Untersuchter Text:
_ _ _
Wenn man Limits überschreitet
Für Antoine Vayer, einen Sportwissenschaftler aus Nordfrankreich, der einst das übel beleumdete Festina-Team betreute und nach dem Dopingskandal des Jahres 1998 zu einem Anti-Doping-Aktivisten wurde, beginnt das "absolut sicher dopingfreie Peloton" ab Position 11. Den Rang hat der einstige Mountainbiker Jean-Christophe Peraud inne. "Peraud bleibt innerhalb seiner physiologischen Grenzen. Doping ist, wenn man seine Limits überschreitet", erklärt Vayer der taz.
Als eine solche physiologische Grenze des gesunden und trainierten Körpers hat Vayer die Leistung von 410 Watt bei einem mindestens 20 Kilometer langen Aufstieg innerhalb einer fünf Stunden andauernden Etappe des Straßenradsports ausgemacht. Das entspricht ungefähr einer Sauerstoffaufnahme im Blut von 85 Milliliter pro Minute pro Kilogramm.
_ _ _
Führen Sie den Text über Vayers Leistungsgrenze im Radsport nach seinem letzten Satz weiter.

Ausgangsdaten:
_ _ _
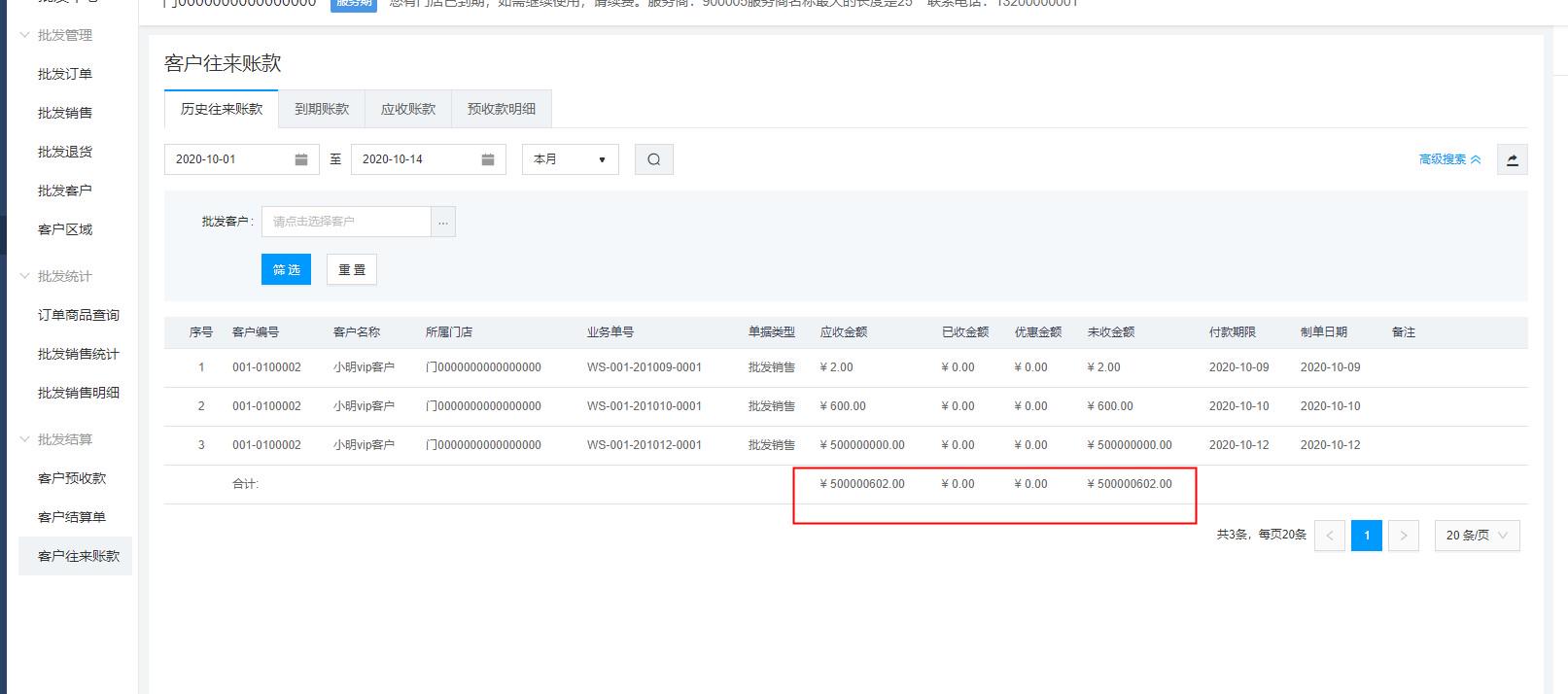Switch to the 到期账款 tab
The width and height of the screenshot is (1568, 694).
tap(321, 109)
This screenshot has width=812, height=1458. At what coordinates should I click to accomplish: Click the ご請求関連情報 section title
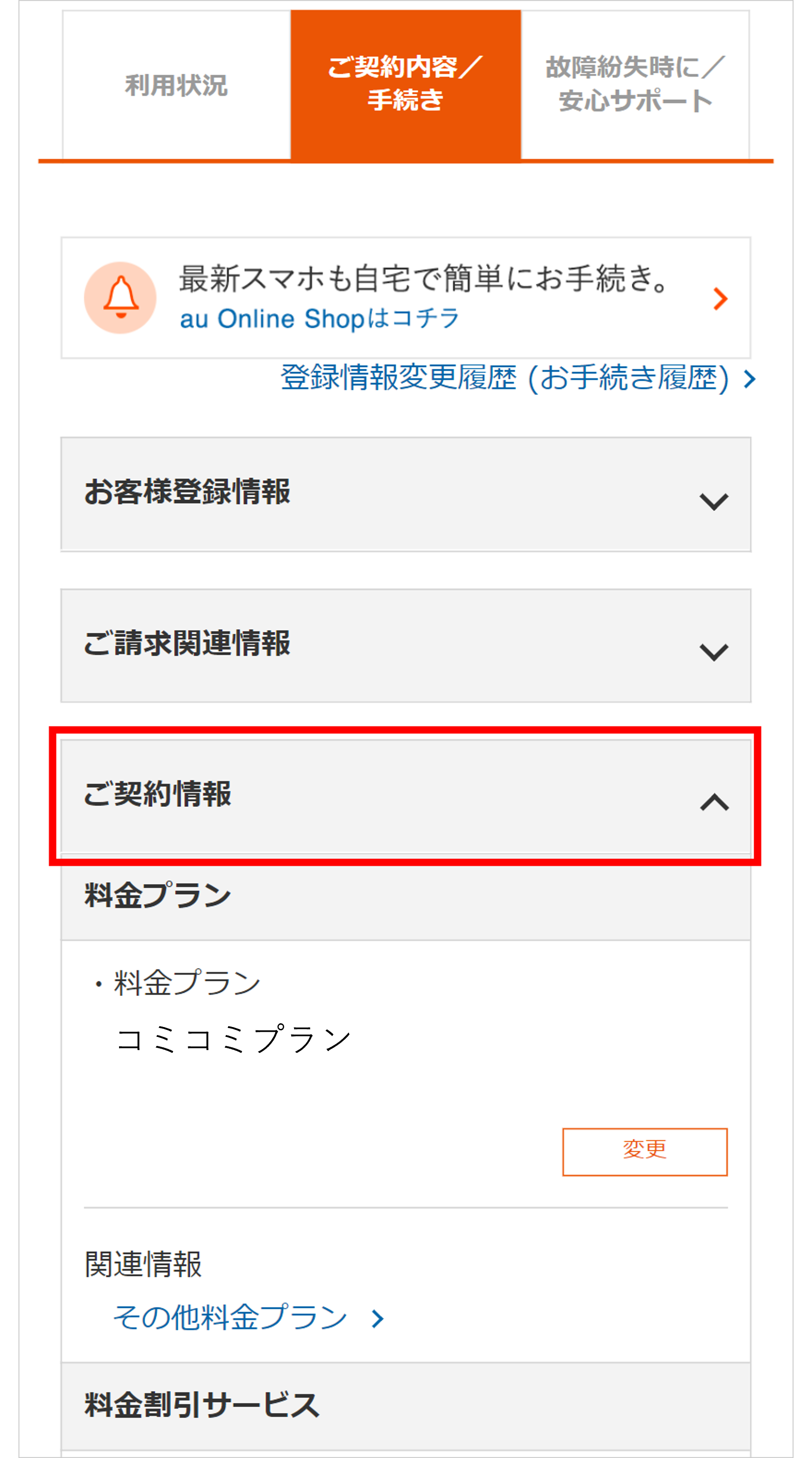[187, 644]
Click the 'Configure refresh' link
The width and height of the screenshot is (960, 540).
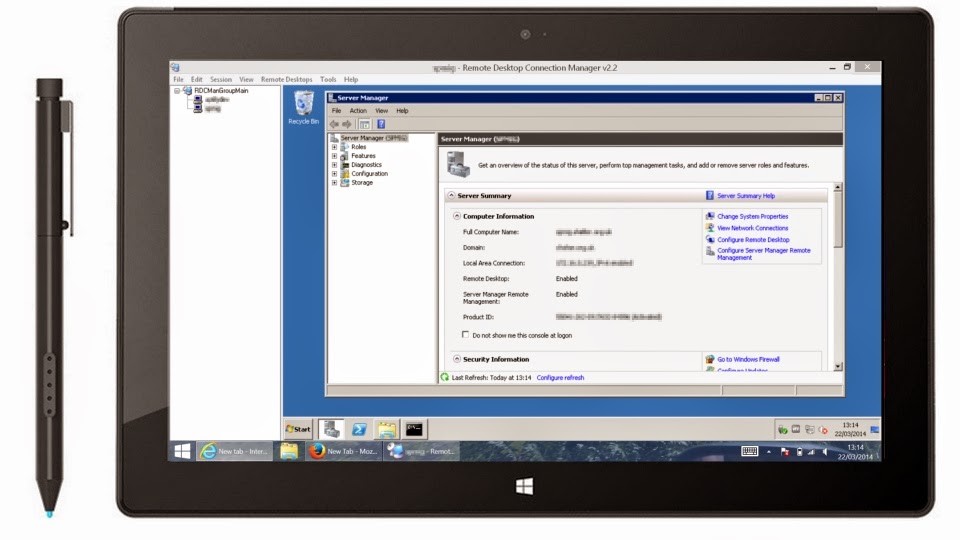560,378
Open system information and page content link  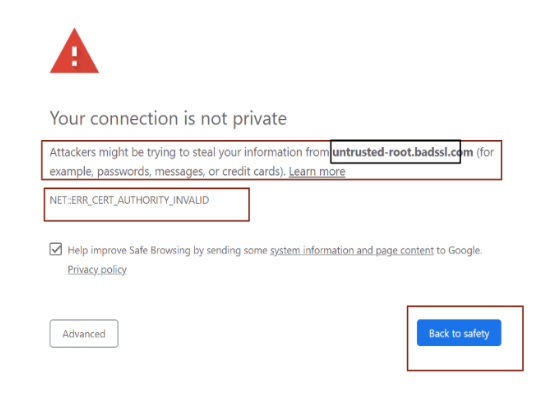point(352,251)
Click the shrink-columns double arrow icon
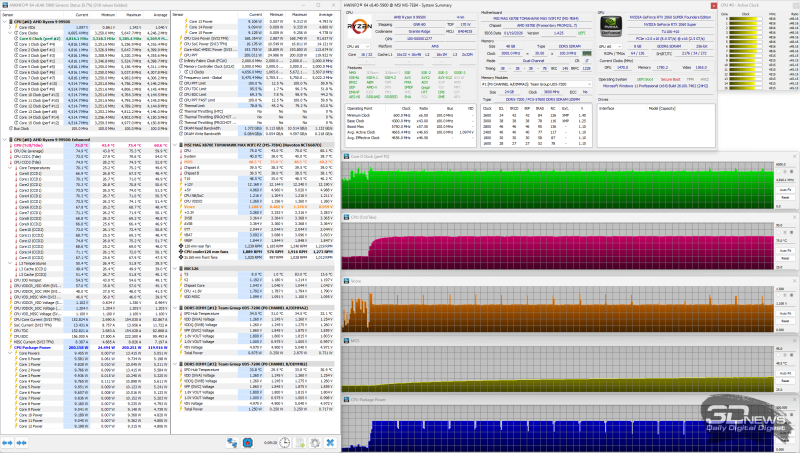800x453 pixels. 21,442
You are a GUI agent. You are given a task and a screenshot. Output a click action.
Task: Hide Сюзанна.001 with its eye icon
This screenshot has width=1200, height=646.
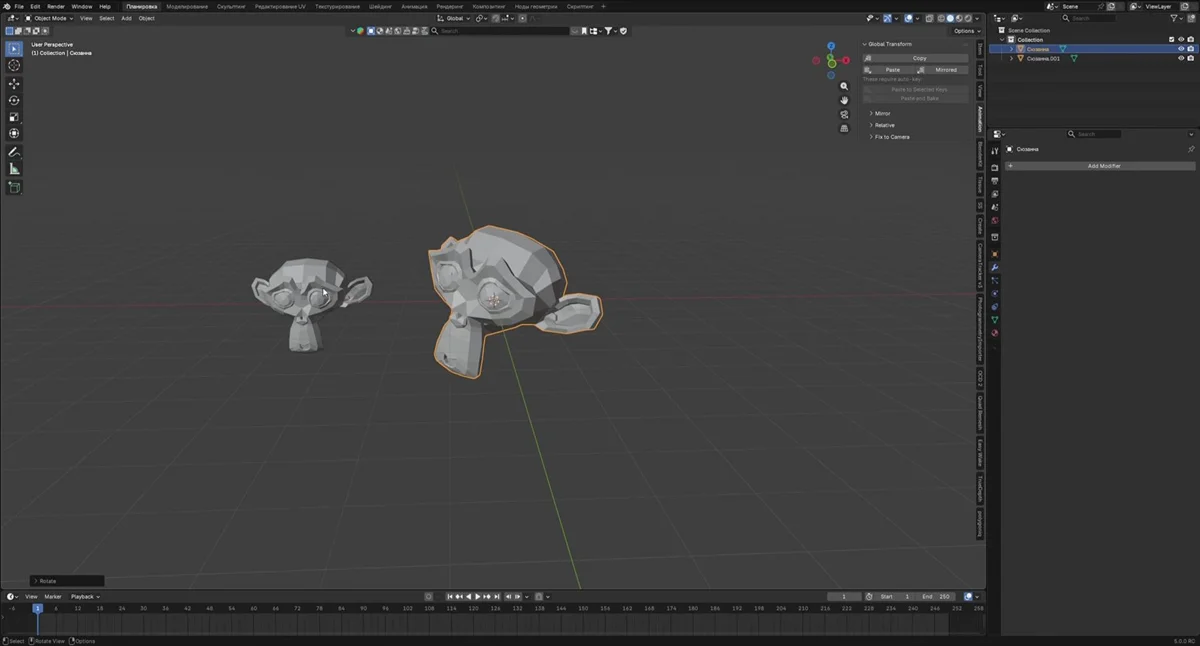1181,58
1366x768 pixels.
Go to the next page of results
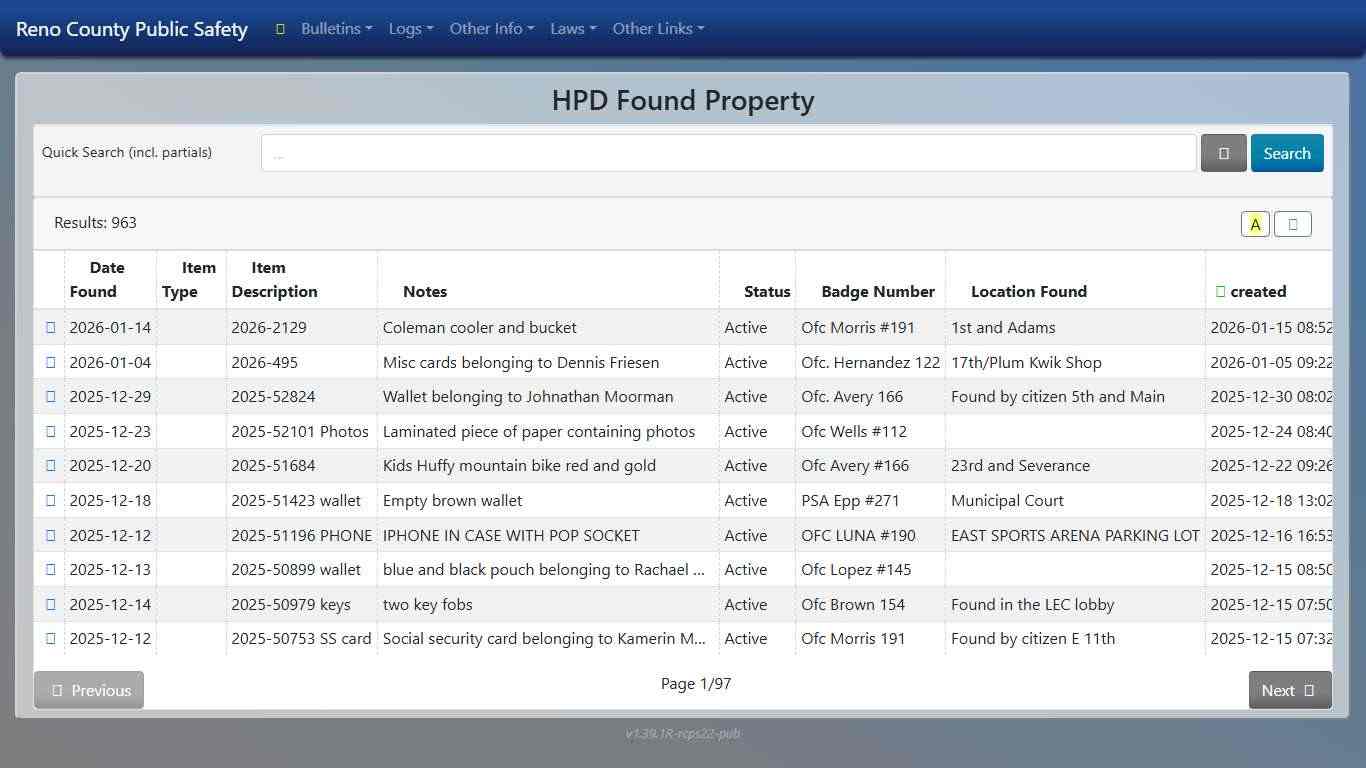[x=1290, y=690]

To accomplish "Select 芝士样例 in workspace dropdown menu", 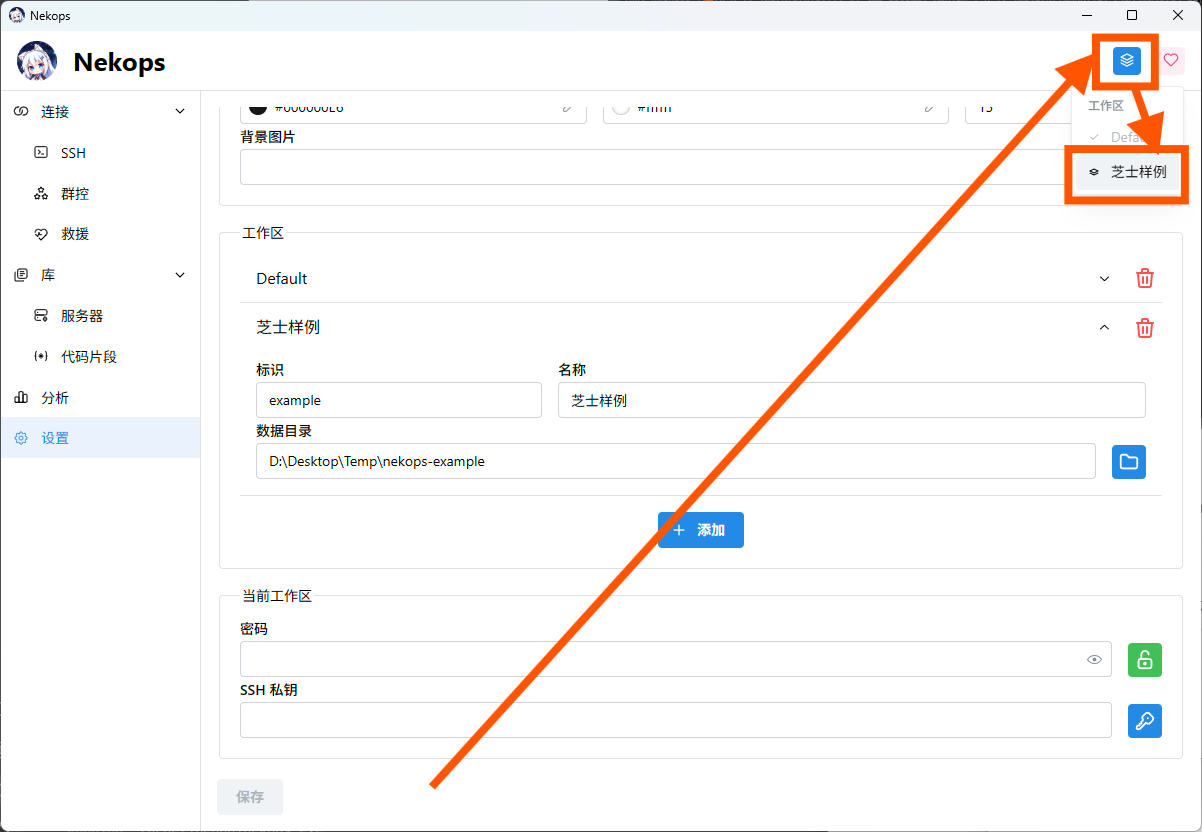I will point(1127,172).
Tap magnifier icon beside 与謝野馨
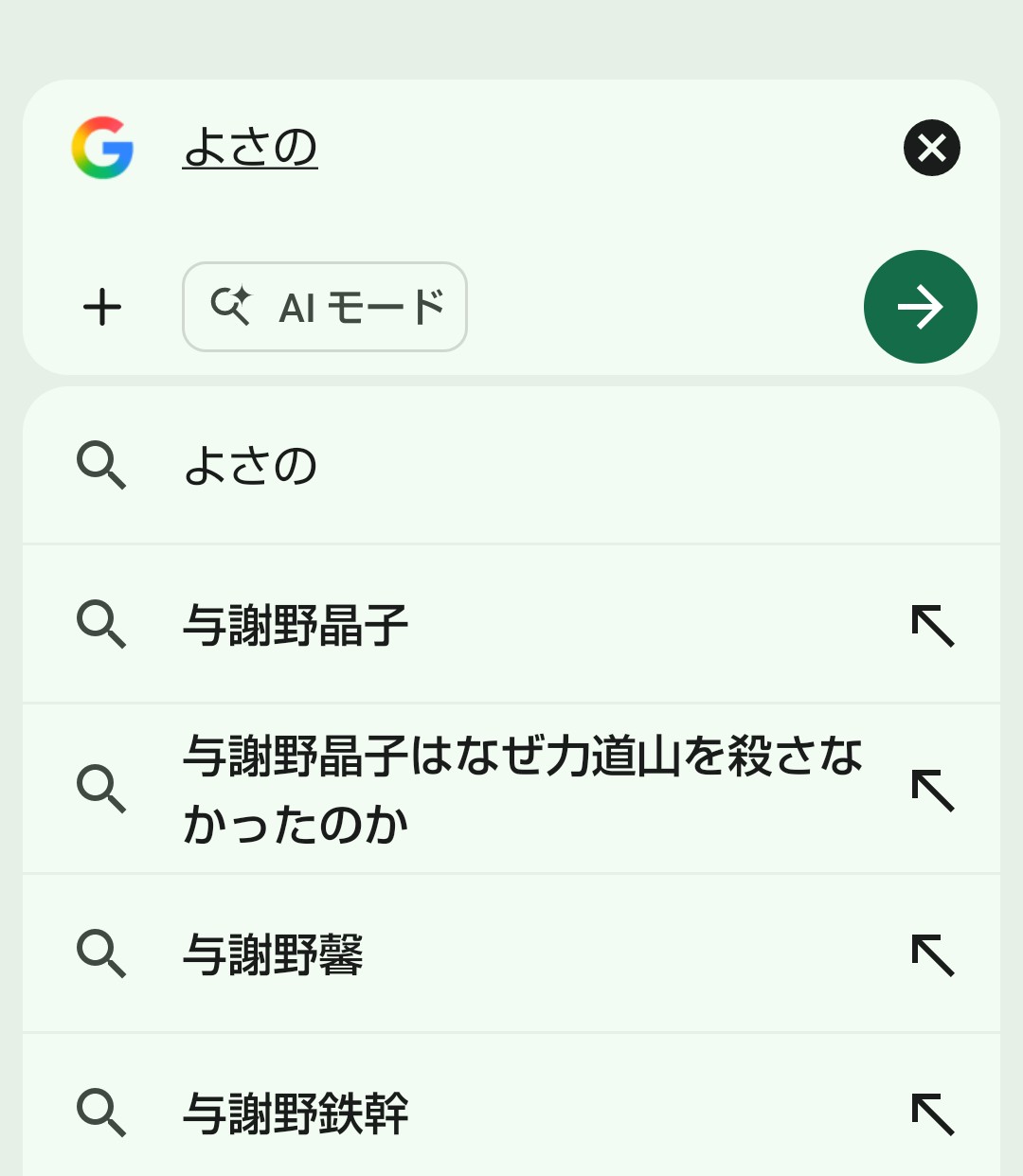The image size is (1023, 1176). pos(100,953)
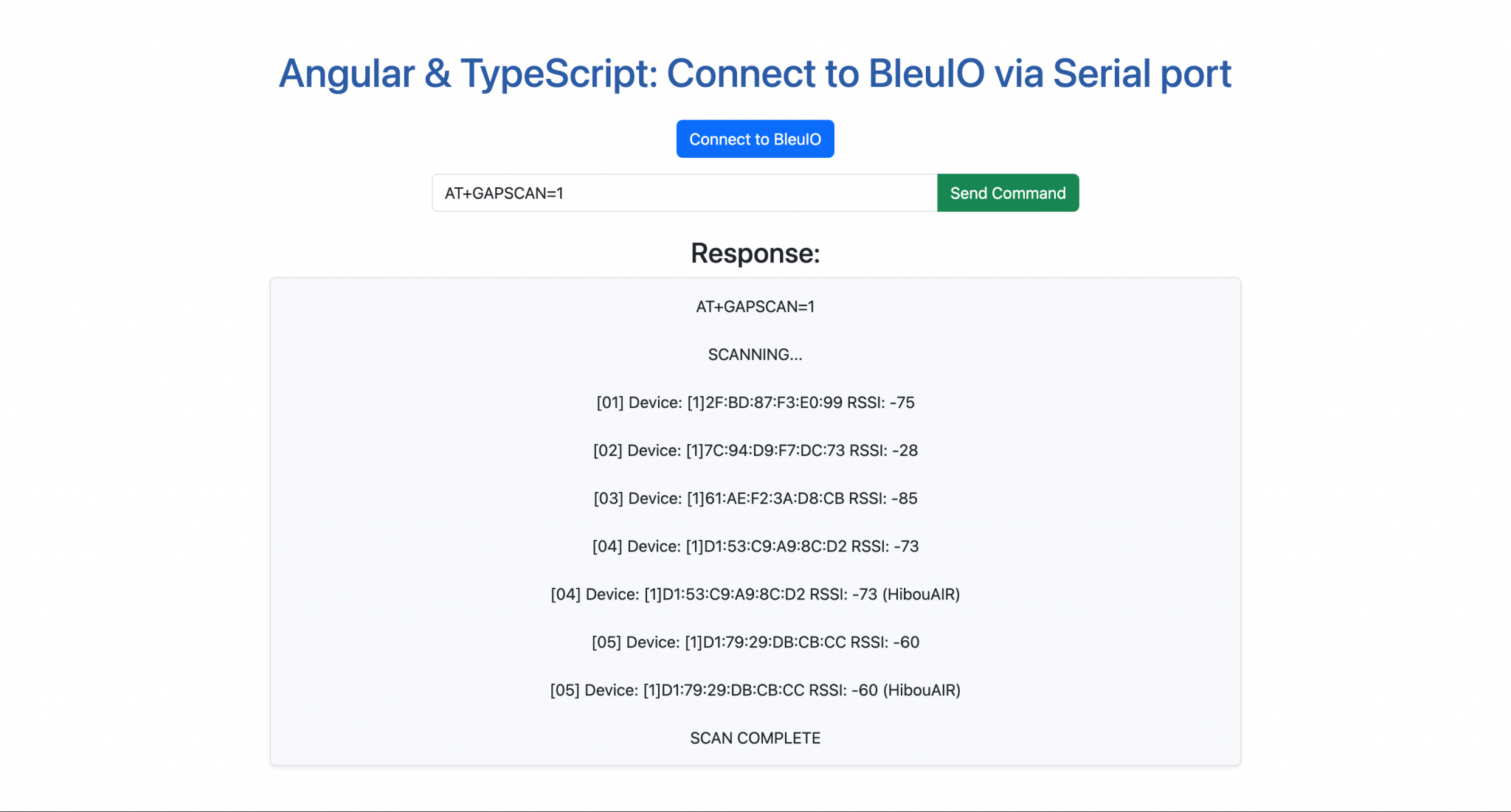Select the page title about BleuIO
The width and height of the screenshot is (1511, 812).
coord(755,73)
_ _ _
Gelöste Aufgabe:
"Das ist die Grenze", meint Vayer. Und aufgrund dieser Berechnungen hat sich in der Vergangenheit auch der dreifache Toursieger Greg LeMond festgelegt und Klettereien bei über 410 Watt als "einfaches Doping", bei mehr als 430 Watt als "Wunder-Doping" und bei Überschreiten der 450-Watt-Marke als "Mutanten-Doping" bezeichnet.
Verdächtige Leistungen bei Aufstiegen
Beim Aufstieg nach Luz-Ardiden lieferten Lance Armstrong und Jan Ullrich im Jahre 2003 452 und 442 Watt ab, Miguel Indurain lag 1994 bei 420 Watt. In L'Alpe d'Huez erreichte 1995 der unvergleichliche Pharmaziepirat Marco Pantani galaktische 470 Watt, während Armstrong neun Jahre später mit 455 Watt einkam. Die Einordnung in die dreigeteilte Dopingklassifikation kann jeder selbst vornehmen.
L'Alpe d'Huez steht am Freitag auf dem Tourprogramm. Vayer wird auf die Uhr gucken, die Steigung aus dem Tourbuch ablesen, Informationen über Wind und Witterung einholen und dann die Leistung berechnen. "Mehr als 410 Watt bei diesem Aufstieg ist Doping", sagt Vayer klipp und klar.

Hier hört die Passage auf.